Je suis François Landais. Je travaille actuellement à la direction de la sécurité sociale. J’étais au cabinet de Martine Aubry.

  • 2/ Quelle représentation aviez-vous à l’esprit lors de l’élaboration de cette loi ?

La position du gouvernement était de faire une loi de lutte contre les exclusions, mais en même temps à la suite d’un débat qui était déjà ancien, il était considéré qu’en matière de lutte contre l’exclusion, l’important n’était pas tant le fait de créer des dispositions législatives nouvelles ou de nouveaux droits, mais principalement d’assurer l’accès aux droits dont peuvent prétendre tout le monde. Donc là, le gouvernement rejoignait les préoccupations des associations qui souhaitaient qu’on ne fasse pas de loin spécifique pour les gens en difficulté avec des droits particuliers qui auraient été vraisemblablement des droits inférieurs à ceux des citoyens ordinaires mais qu’au contraire on veille à ce que l’ensemble des personnes en difficulté ait accès aux droits généraux.

  • 3/ Au-delà du dispositif juridique, la question de mobilisation des moyens financiers se posait aussi avec acuité ?

Le problème d’une grande loi ne se posait pas en soi. Le problème principal c’est celui des moyens qu’on allait mettre en œuvre pour faire en sorte que l’accès de personnes les plus démunies à tous les droits existant soient effectivement satisfaisant. Ce qui posait d’abord le problème de moyen ; ensuite de procédure pour garantir que le phénomène d’exclusion recule.

Dans le cadre de cette loi, ce qui était affiché très tôt, c’était la volonté pour assurer cet accès aux droits de tout le monde que la loi et le programme ne se concentrent pas sur les gens les plus en plus en difficulté ou ceux qui étaient les plus marginalisés, mais prennent aussi en compte les situations intermédiaires des personnes qui étaient en train de basculer des l’exclusion. C’est la raison pour laquelle il y a une partie prévention

  • 4/ Les autorités publiques ont-elles prêtées une oreille attentive aux propositions des associations ?

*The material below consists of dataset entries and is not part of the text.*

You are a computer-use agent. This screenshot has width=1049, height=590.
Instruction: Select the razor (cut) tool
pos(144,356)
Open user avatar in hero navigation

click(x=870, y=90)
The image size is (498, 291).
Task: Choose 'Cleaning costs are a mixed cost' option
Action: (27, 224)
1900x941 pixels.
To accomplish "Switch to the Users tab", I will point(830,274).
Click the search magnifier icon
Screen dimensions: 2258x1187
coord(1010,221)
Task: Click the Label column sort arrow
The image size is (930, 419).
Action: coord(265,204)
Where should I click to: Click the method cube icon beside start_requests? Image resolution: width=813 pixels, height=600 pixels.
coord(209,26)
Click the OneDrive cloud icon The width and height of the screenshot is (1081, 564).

Les propositions des associations faisaient partie des matériaux de base des propositions retenues par le gouvernement. Mais après il y a une dynamique de travail administratif, législatif qui est fait et là, il est logique que le travail soit fait par les services concernés pour faire ce travail, mais les propositions et le pouvoir des associations étaient très largement partie prenante de la position même du gouvernement.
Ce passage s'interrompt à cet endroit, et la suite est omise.